"Wie jede andere konfessionelle Schule"
Die Islamische Grundschule Berlin (IGS) ist eine staatlich anerkannte Privatschule. Bekannt ist sie, seit Ferestha Ludin, die Lehrerin, die die Kopftuchdebatte auslöste, an der IGS unterrichtet.
Staatliche Anerkennung bedeutet, dass die Schule ein Unterrichtsprogramm anbieten muss, wie es an jeder anderen entsprechenden staatlichen Schule zu finden ist. Also auch Musik, Sport oder Sexualkunde. Themen, die in Teilen der muslimischen Community umstritten sind. Die Lehrer müssen natürlich eine entsprechende Ausbildung vorweisen. Was ist also so besonders islamisch an der IGS?
Abgesehen davon, dass ein Teil der 14 Lehrkräfte - wenn auch nicht die Mehrheit - gläubige Muslime sind, sind natürlich die Kinder muslimisch. Die meisten Mädchen tragen ein Kopftuch, wie auch die Direktorin Christa Petersen. "Die Eltern möchten, dass ihre Kinder eine islamische Identität entwickeln. Im Prinzip unterscheidet die Schule sich aber nicht von jeder anderen konfessionellen Schule."

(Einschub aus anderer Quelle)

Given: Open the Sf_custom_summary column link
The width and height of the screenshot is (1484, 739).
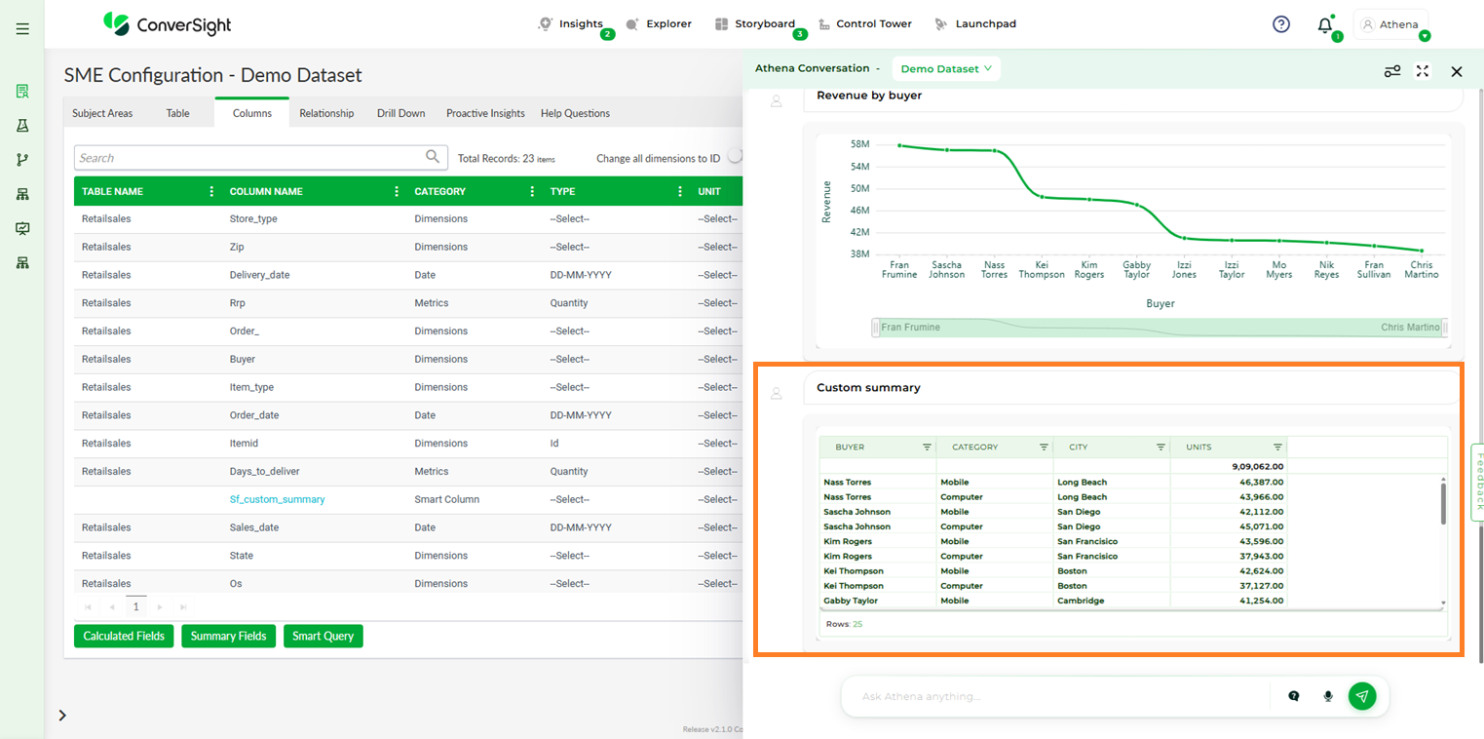Looking at the screenshot, I should click(277, 499).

Die Unterrichtssprache ist Deutsch. Zusätzlich zu den Pflichtfächern bietet die IGS islamischen Religionsunterricht, sowie Türkisch und Arabisch für Muttersprachler an.
Religion mit vielen Facetten
Religion ist ein Schwerpunkt, wenn auch nicht Pflichtfach. Vier Stunden die Woche steht das Fach in den ersten vier Jahren auf dem Stundenplan, in Klasse fünf und sechs sind es, wie an vielen anderen Schulen auch, nur noch zwei.

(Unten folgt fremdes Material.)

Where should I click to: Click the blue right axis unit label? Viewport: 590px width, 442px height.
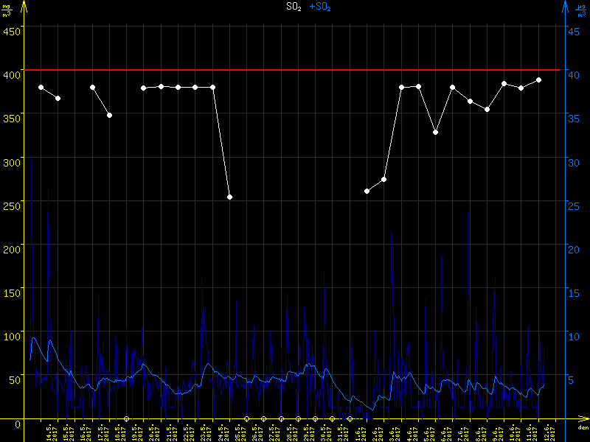click(x=582, y=10)
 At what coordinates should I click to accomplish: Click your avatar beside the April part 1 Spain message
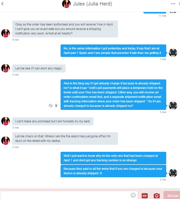(173, 53)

Die Religionslehrerin, eine deutsche Konvertitin wie Petersen, ist studierte Religions- und Islamwissenschaftlerin. Da der Islam eine Religion mit vielen Facetten ist, "setzen wir hier nur den Konsens der verschiedenen islamischen Rechtsschulen um", so Petersen. Also das, worin sich alle Muslime einig sind.

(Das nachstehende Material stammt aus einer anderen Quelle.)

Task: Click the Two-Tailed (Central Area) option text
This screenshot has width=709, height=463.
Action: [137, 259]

"Wir zeigen unseren Schülern aber auch, dass zum Beispiel verschiedene Arten zu beten existieren. Die Kinder sollen wissen, dass es unterschiedliche Praktiken unter Muslimen gibt."
Großer Bedarf
Die meisten der 145 Kinder sind Sunniten. 60 Prozent kommen aus türkischen Familien. Die anderen zu etwa gleichen Teilen aus arabischen oder gemischten Ehen. Jedes Jahr kann die Schule 25 neue Plätze vergeben. Bewerber gab es zuletzt 160.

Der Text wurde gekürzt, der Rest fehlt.